Close relationships can be vital to a woman’s recovery from breast or gynecological cancer and the myriad stressors that accompany diagnosis and treatment. Helping Couples Cope with Women’s Cancer shows readers not only how to enlist the patient’s closest support person in coping with the disease, but also to help that partner with the stressors, such as feelings of inadequacy and loss, that so often come with the role.
The authors, established experts on their subject, recognize the challenges couples face, the central role of communication in coping, and the individuality of each patient and couple. In addition to proven intervention techniques and helpful assessment tools, the book features case illustrations, "What to do if…" sections, sociocultural considerations, and suggestions for when the patient’s caregiver is not her partner. Key areas of coverage include:
• Assessment: quality of life, impact of illness, family resources.
• Balancing work, family, self-care, and the demands of illness.
• Cognitive coping, relaxation, stress reduction.
• Body image, sexuality, and intimacy.
• Helping children cope: developmental guidelines.
• Transitions: goal-setting, life after cancer, facing recurrence or terminal illness.
The skills and insights contained in Helping Couples Cope with Women’s Cancers will benefit a range of health and mental health practitioners, including counselors, social workers, clinical psychologists, psychiatrists, and nurses.
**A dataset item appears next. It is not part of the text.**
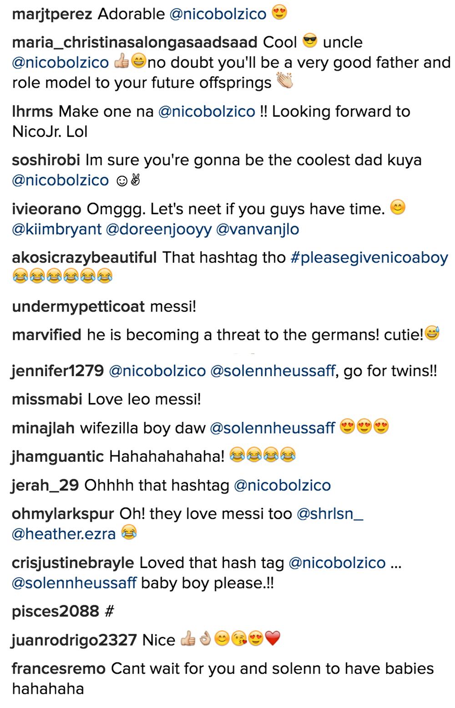455x708 pixels.
Task: Visit the lhrms commenter profile
Action: [32, 111]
Graduate students planning a career in health psychology or couples therapy should also find it a valuable resource.
|Edition description:||Softcover reprint of hardcover 1st ed. 2008|
|Product dimensions:||6.10(w) x 9.25(h) x 0.24(d)|
About the Author
Karen Kayser, Professor, specializes in health psychology, social work in medical settings, intervention research, and couples therapy. She is the principal investigator of "Skills Training for Breast Cancer Patients and Their Partners" (funded by the Massachusetts Department of Public Health Breast Cancer Research Program).
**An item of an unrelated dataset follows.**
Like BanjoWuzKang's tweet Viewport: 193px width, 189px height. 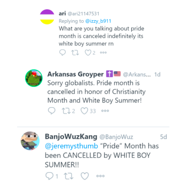[85, 176]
Recently she co-organized the "International Meeting on the Developmental Course of Couples Coping with Stress" (supported by a grant from the American Psychological Association, Science Directorate). She teaches courses on family theories and research, couples therapy, and social work practice with women. She received her B.A. from Michigan State University and her M.S.W. and Ph.D. (Social Work & Psychology) from the University of Michigan.